Rewrite the paragraph of the pre-trial practice text that begins "Administrative Matter No. 03-1-09-SC treats pre-trial" as a short bulleted list that keeps its main facts.

(PASSAGE TO READ):

- Opening Delimiter -

The order also preserves admissions. Facts admitted in the pre-trial order need not be proved at trial, and a party cannot later insist on proving or disputing a fact already settled by admission unless the admission is validly withdrawn or the order is modified.
Administrative Matter No. 03-1-09-SC in Pre-Trial Practice
Administrative Matter No. 03-1-09-SC treats pre-trial as a managed judicial proceeding rather than a passive conference. It requires the court to prepare for pre-trial, examine the pleadings, compel meaningful participation, encourage discovery, identify admissions, explore settlement, and set the case for continuous and orderly trial when settlement fails.
- The branch clerk of court assists in issuing notices, preparing the calendar, facilitating marking of exhibits, and ensuring that pre-trial requirements are completed before the judge conducts the conference.
- The judge actively explores settlement, clarifies issues, secures admissions, resolves preliminary procedural matters, and prevents unnecessary proof.
- Counsel must know the facts, possess authority to make procedural commitments, prepare admissions and objections, and bring the client or an authorized representative capable of binding the party.

- Closing Delimiter -

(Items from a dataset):
- Opening Delimiter -

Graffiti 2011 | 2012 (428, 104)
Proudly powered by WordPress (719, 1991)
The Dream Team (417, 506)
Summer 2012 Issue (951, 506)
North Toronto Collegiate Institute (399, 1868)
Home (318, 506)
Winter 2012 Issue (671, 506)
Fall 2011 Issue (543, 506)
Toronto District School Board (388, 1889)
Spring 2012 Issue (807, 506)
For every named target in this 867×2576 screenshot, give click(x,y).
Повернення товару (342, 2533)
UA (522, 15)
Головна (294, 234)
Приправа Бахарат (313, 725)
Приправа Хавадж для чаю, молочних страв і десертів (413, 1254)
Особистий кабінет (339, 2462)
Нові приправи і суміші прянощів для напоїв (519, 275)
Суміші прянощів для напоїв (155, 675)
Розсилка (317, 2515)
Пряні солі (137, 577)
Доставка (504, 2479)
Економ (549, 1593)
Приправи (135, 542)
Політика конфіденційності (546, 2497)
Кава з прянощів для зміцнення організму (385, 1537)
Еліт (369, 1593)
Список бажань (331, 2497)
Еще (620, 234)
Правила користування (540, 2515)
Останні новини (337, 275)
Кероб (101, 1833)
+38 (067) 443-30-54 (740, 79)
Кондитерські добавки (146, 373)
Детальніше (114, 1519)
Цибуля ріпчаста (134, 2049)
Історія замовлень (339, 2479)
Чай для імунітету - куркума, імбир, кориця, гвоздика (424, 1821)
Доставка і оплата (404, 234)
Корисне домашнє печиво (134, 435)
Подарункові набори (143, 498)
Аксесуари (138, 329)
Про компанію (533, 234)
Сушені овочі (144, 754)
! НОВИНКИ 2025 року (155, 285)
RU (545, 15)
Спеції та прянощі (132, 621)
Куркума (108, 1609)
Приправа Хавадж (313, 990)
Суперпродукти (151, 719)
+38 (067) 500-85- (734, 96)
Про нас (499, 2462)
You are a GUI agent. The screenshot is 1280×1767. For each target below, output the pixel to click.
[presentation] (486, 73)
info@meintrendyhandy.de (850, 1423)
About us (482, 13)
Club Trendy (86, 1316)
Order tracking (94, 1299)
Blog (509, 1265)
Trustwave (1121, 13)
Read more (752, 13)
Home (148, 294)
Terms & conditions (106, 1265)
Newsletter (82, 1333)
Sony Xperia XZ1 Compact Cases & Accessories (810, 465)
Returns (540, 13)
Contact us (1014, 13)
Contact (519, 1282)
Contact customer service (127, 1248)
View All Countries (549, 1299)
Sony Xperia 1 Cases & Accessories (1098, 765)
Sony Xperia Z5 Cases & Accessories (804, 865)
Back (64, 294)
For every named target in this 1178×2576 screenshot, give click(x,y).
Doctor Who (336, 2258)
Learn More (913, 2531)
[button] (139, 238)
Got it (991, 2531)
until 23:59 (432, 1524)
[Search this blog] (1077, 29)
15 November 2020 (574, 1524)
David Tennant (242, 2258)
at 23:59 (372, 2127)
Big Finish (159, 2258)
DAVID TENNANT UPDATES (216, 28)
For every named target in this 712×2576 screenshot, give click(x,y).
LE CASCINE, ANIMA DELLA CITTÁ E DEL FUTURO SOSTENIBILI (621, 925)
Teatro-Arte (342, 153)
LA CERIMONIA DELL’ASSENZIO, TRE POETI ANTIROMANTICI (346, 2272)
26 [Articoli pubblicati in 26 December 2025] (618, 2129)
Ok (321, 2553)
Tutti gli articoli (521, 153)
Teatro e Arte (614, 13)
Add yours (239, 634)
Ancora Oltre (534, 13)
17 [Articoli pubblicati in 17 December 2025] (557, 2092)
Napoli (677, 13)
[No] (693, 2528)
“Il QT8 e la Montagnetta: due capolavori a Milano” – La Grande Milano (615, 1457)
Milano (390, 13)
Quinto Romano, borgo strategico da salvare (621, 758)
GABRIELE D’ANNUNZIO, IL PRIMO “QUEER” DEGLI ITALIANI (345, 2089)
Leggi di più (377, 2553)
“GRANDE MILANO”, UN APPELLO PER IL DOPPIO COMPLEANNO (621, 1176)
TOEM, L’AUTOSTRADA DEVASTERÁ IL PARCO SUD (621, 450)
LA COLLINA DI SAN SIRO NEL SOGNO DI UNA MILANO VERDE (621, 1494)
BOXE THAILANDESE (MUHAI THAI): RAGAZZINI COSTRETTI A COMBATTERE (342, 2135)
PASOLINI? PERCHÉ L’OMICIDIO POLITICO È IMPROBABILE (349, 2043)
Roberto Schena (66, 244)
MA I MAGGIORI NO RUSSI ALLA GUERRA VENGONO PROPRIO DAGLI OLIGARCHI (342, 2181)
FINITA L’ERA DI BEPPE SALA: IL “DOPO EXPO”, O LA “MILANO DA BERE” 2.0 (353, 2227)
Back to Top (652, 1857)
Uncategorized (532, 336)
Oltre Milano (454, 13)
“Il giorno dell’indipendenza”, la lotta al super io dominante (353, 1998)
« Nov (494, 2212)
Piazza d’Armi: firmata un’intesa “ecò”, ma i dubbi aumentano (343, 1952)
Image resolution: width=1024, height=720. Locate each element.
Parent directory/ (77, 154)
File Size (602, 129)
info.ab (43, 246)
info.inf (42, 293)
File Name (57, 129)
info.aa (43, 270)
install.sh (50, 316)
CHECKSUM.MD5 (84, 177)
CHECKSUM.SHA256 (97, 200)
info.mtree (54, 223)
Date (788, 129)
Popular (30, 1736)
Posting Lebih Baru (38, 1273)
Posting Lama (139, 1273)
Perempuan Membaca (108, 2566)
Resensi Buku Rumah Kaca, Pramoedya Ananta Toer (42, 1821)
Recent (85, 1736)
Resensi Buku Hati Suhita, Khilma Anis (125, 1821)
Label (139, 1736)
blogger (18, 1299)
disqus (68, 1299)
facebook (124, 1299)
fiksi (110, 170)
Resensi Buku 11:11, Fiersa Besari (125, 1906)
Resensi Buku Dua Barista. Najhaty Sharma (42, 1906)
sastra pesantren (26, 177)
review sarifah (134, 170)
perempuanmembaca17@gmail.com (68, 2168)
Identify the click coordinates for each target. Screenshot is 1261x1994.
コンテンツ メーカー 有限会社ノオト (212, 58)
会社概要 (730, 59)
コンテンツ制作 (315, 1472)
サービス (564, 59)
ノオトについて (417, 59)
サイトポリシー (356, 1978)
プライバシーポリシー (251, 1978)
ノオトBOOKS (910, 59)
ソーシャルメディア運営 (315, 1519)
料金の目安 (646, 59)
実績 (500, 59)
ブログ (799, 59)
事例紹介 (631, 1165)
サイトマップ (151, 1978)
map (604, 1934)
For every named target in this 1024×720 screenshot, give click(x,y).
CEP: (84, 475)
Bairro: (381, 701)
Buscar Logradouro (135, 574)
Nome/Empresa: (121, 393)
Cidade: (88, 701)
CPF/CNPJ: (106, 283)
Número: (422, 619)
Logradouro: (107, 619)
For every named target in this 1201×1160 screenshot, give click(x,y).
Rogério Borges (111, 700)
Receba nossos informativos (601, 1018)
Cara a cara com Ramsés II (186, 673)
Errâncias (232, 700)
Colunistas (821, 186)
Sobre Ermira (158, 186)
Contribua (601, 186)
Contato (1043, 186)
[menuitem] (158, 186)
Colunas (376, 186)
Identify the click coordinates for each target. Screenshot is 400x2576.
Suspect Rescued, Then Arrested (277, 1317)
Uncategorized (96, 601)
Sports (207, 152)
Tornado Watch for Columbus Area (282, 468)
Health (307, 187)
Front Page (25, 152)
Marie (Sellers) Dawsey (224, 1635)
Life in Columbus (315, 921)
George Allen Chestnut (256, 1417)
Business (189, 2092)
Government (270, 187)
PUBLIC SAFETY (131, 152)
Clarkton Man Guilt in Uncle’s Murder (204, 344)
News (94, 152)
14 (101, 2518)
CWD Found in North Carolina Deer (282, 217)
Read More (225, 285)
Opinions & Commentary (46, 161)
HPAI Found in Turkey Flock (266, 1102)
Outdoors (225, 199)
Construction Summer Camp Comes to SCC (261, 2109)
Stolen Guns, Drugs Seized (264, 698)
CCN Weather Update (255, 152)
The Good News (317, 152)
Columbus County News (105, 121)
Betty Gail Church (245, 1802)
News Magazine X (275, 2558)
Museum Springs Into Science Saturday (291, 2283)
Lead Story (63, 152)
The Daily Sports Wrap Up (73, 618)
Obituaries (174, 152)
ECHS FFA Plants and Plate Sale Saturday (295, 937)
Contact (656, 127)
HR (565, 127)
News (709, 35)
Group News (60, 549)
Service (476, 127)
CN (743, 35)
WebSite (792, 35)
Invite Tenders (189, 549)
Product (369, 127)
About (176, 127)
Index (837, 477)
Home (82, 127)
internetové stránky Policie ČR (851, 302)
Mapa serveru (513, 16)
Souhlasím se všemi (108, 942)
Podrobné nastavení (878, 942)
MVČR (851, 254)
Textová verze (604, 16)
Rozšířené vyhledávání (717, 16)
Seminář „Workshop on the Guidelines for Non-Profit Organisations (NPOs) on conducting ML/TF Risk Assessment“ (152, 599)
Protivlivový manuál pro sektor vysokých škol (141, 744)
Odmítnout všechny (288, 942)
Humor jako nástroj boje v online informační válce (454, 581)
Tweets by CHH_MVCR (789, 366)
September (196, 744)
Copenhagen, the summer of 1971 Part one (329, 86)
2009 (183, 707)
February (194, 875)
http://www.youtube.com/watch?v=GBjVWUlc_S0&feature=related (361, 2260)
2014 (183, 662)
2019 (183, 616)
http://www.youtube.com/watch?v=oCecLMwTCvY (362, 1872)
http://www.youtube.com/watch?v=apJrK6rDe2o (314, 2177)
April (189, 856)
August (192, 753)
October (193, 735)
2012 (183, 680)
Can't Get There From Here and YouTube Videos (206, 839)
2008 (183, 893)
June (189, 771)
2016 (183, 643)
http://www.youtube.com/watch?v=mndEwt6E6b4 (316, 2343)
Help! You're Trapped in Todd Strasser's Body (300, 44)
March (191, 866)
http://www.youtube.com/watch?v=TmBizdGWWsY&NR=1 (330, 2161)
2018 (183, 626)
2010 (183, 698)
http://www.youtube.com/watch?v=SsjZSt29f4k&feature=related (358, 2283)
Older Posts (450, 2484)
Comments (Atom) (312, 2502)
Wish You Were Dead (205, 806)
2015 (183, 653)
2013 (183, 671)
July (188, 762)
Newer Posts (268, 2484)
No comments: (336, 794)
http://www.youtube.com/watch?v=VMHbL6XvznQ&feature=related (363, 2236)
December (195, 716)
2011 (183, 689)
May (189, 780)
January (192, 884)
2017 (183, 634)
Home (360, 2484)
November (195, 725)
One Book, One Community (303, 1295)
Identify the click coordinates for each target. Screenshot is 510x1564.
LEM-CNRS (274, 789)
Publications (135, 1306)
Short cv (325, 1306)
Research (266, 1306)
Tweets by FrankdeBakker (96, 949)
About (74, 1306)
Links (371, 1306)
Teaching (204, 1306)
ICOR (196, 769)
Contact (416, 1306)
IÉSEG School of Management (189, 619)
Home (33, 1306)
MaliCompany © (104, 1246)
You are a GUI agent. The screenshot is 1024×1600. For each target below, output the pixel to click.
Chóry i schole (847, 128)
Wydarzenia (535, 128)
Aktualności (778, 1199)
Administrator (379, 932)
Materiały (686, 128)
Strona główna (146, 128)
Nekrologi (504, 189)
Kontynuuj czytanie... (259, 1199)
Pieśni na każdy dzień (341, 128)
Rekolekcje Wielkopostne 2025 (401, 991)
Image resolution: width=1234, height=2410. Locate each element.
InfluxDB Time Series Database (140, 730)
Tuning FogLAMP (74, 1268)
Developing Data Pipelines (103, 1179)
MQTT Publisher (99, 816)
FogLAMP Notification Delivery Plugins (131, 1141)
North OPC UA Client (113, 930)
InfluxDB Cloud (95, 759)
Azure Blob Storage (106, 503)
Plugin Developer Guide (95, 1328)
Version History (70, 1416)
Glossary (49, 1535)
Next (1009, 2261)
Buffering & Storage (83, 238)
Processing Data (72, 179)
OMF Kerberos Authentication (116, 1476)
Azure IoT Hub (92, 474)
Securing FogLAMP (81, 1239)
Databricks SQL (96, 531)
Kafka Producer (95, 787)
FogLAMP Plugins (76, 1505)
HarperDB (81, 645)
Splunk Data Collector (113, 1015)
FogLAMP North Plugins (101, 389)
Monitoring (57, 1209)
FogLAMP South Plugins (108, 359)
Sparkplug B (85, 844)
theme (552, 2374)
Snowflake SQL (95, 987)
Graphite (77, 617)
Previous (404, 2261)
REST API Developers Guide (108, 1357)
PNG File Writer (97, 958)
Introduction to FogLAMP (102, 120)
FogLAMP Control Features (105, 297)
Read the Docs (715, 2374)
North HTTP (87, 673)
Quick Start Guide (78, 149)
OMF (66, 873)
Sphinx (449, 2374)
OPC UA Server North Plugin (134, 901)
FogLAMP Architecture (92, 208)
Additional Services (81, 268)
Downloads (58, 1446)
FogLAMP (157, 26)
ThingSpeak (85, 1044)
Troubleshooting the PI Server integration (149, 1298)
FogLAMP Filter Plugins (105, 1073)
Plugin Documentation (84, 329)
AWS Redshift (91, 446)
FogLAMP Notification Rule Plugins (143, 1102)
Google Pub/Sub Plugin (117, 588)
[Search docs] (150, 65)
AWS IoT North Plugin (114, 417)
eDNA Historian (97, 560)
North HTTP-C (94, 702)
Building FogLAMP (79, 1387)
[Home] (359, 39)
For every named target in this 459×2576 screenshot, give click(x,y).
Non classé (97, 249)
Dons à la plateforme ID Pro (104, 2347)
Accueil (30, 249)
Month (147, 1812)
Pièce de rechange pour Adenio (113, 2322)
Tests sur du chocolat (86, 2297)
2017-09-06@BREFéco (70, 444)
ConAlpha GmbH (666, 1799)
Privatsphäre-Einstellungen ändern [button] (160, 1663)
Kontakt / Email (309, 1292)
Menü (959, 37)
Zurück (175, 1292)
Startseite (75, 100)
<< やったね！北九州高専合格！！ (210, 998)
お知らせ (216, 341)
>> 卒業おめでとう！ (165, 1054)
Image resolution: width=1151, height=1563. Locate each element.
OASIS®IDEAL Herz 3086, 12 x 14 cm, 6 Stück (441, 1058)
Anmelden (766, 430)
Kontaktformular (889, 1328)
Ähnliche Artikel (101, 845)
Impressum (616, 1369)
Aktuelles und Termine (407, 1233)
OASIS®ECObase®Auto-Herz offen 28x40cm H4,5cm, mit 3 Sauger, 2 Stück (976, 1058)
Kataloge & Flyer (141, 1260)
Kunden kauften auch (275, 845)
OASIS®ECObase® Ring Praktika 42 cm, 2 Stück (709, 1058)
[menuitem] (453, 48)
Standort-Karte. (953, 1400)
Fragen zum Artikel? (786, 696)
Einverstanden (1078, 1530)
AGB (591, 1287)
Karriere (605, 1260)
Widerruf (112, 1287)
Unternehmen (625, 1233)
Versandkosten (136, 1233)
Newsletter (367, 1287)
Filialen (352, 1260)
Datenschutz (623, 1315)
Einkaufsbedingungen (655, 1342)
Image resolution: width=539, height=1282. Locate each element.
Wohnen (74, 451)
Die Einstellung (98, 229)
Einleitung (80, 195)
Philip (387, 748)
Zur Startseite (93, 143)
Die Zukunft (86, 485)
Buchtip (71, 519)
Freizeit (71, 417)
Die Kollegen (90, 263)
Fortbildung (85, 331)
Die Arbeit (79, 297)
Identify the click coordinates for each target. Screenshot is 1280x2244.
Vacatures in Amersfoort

- Closing Delimiter -

(ANSWER FOR THIS EXERCISE):
- Administrative Matter No. 03-1-09-SC treats pre-trial as a managed judicial proceeding, not a passive conference.
- The court must prepare for pre-trial and examine the pleadings.
- It must compel meaningful participation and encourage discovery.
- It must identify admissions and explore settlement.
- If settlement fails, it must set the case for continuous and orderly trial.